WORK REQUIRED
Transcribe every line from the one containing "Where should I" through the end of the records below, exactly, but not the pictures.

═══ STUDY MATERIAL ═══

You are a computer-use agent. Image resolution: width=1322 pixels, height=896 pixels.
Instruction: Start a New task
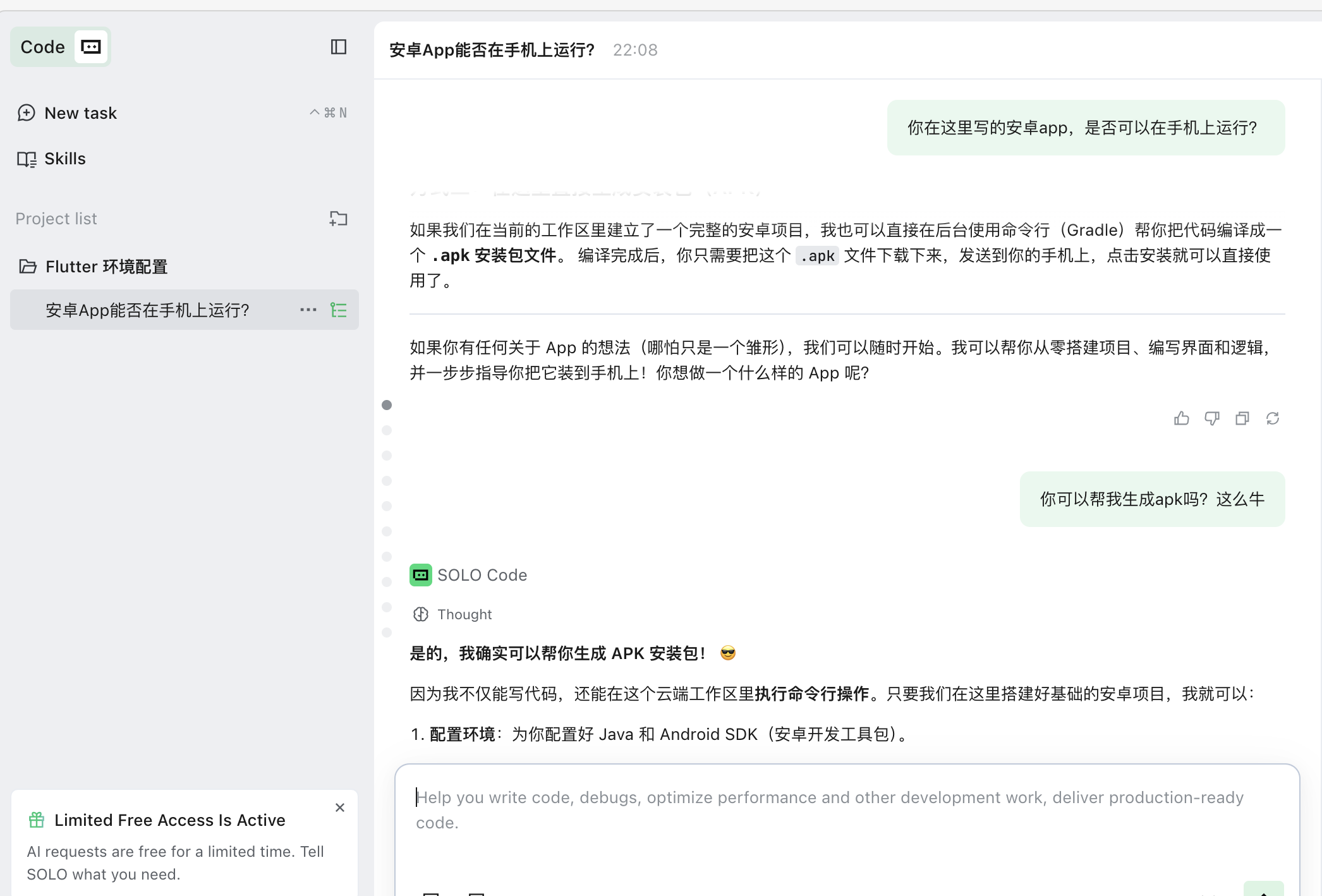(81, 113)
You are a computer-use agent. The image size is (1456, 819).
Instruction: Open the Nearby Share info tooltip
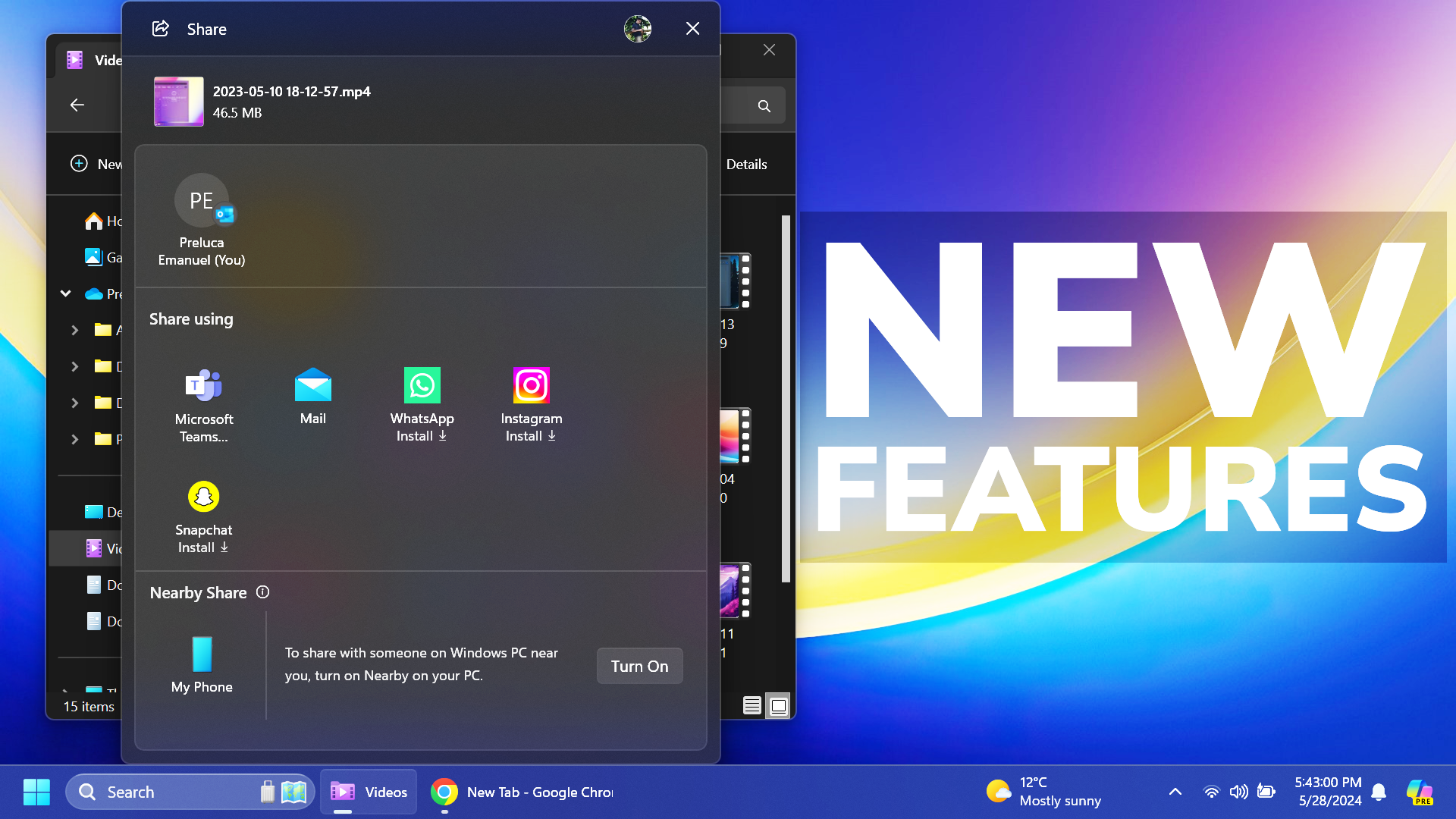point(262,592)
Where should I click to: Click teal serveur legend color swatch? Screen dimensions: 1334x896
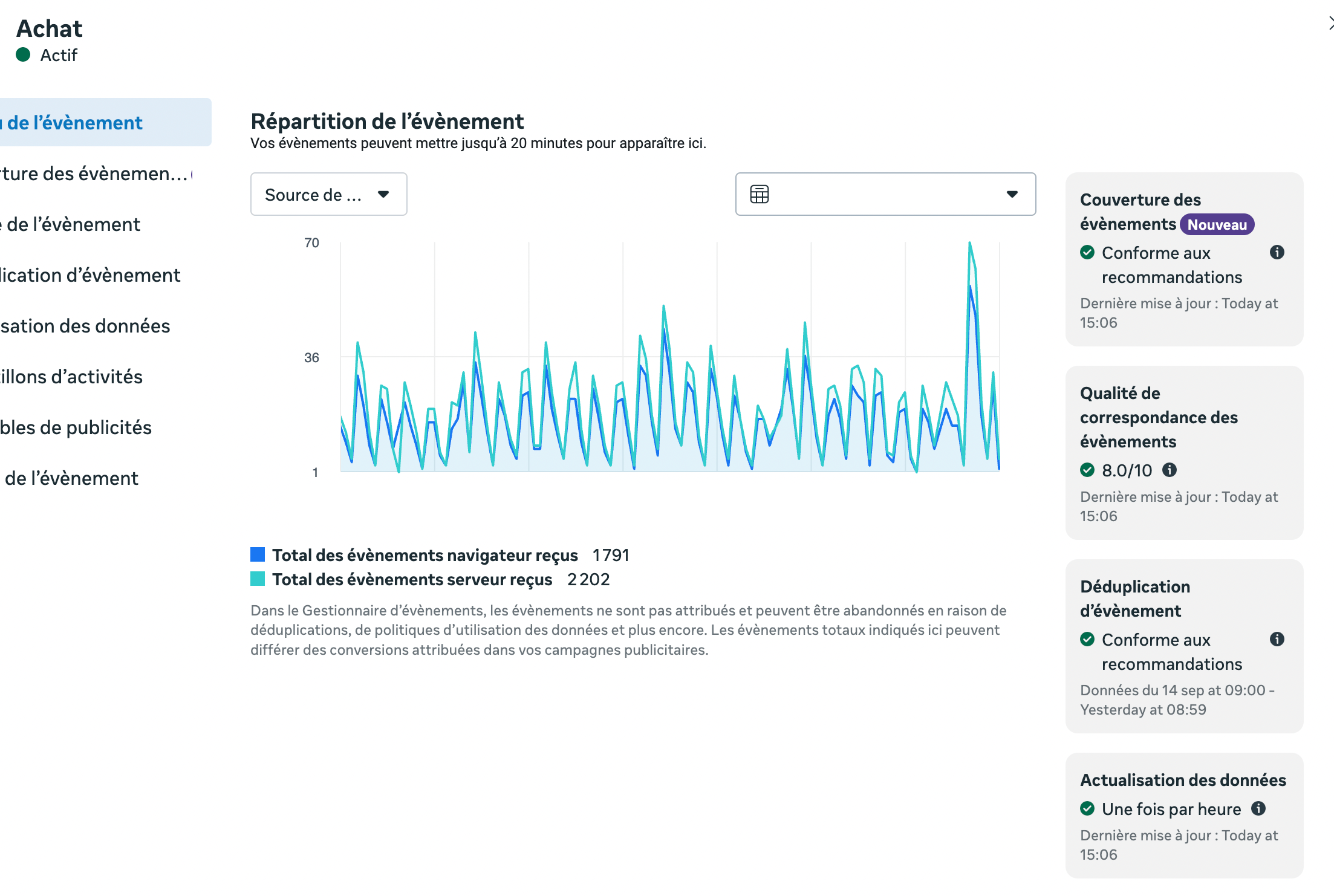coord(258,579)
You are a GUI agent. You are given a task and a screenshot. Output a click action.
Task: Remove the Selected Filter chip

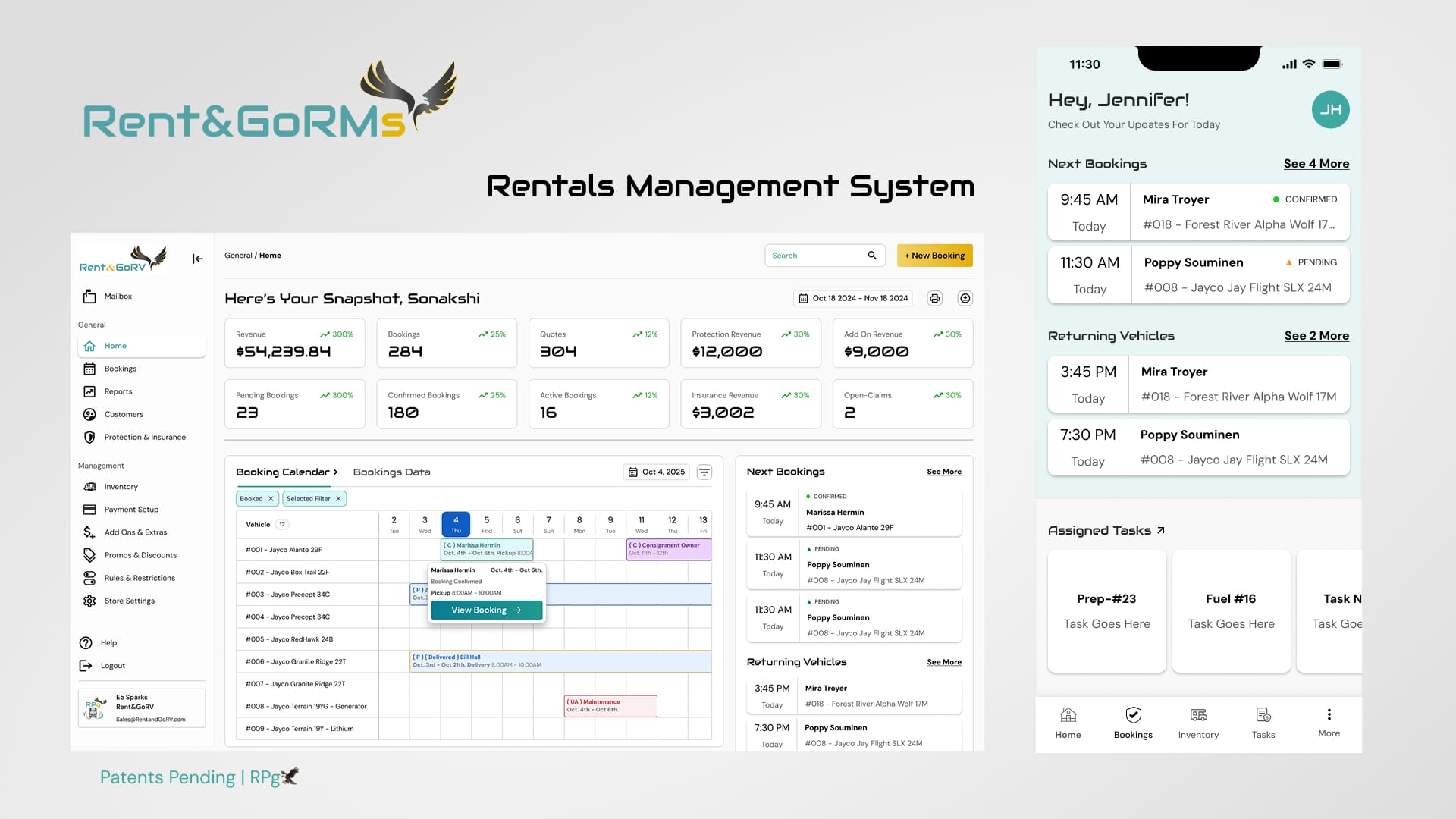click(x=338, y=498)
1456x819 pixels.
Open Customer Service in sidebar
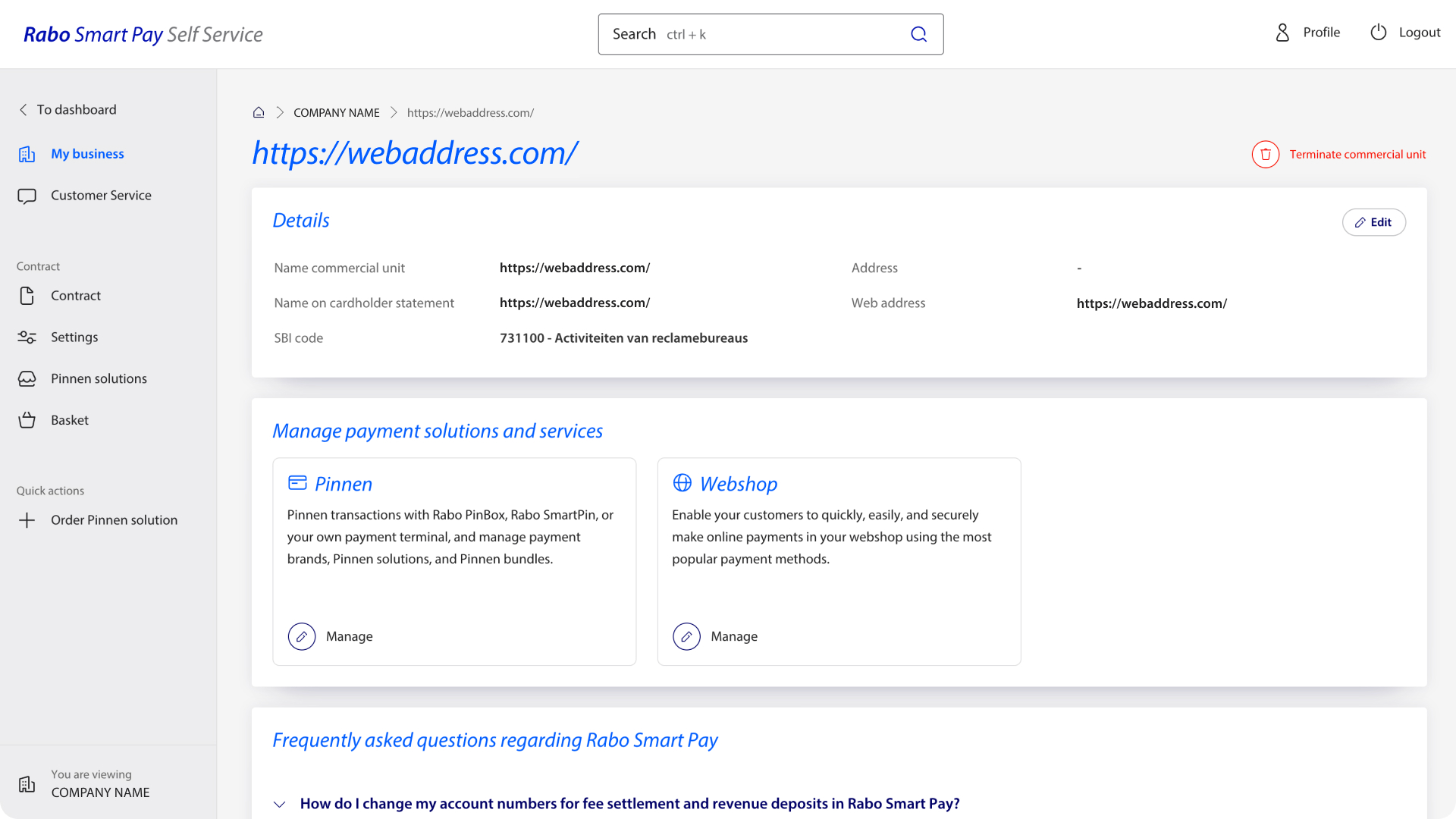[101, 196]
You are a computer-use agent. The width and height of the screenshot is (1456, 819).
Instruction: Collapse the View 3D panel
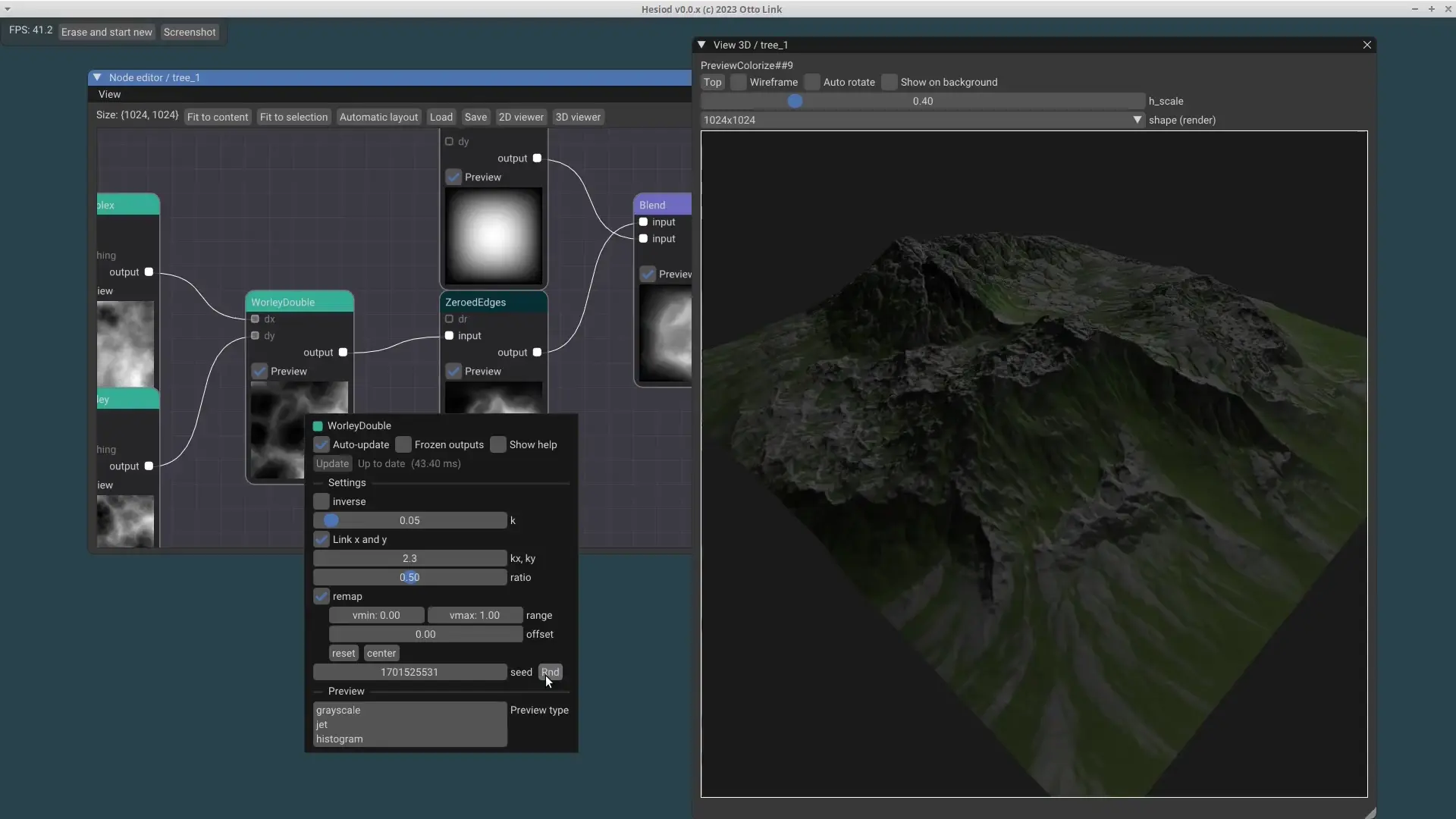tap(701, 45)
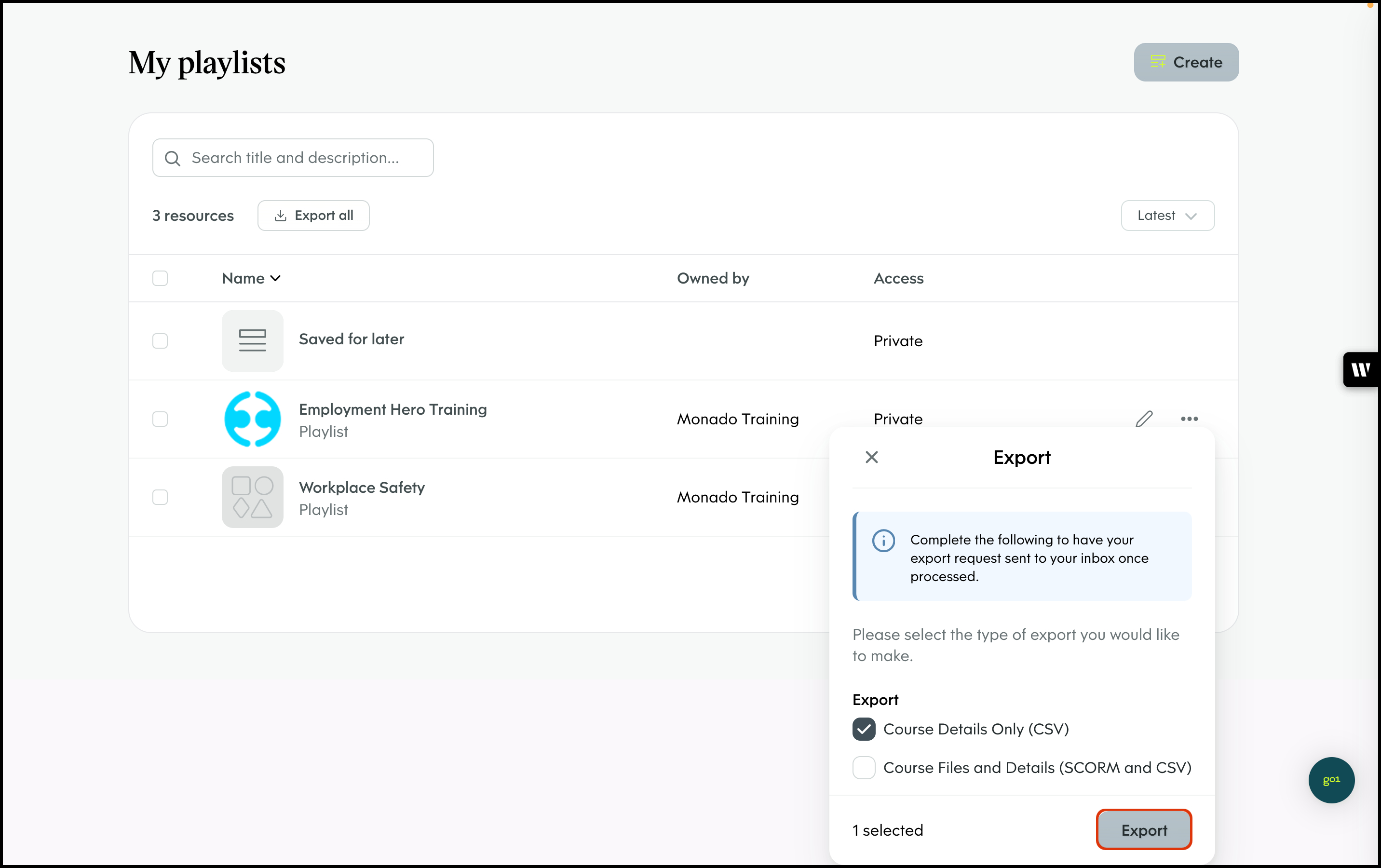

═══

ANSWER TO THIS PROBLEM
Where should I click to: Click teal serveur legend color swatch? Screen dimensions: 1334x896
coord(258,579)
You are a GUI agent. You are given a task and a screenshot. Output a click action.
Task: Remove the Selected Filter chip

click(x=338, y=498)
1456x819 pixels.
Open Customer Service in sidebar
[101, 196]
You are a computer-use agent. The width and height of the screenshot is (1456, 819).
Instruction: Collapse the View 3D panel
tap(701, 45)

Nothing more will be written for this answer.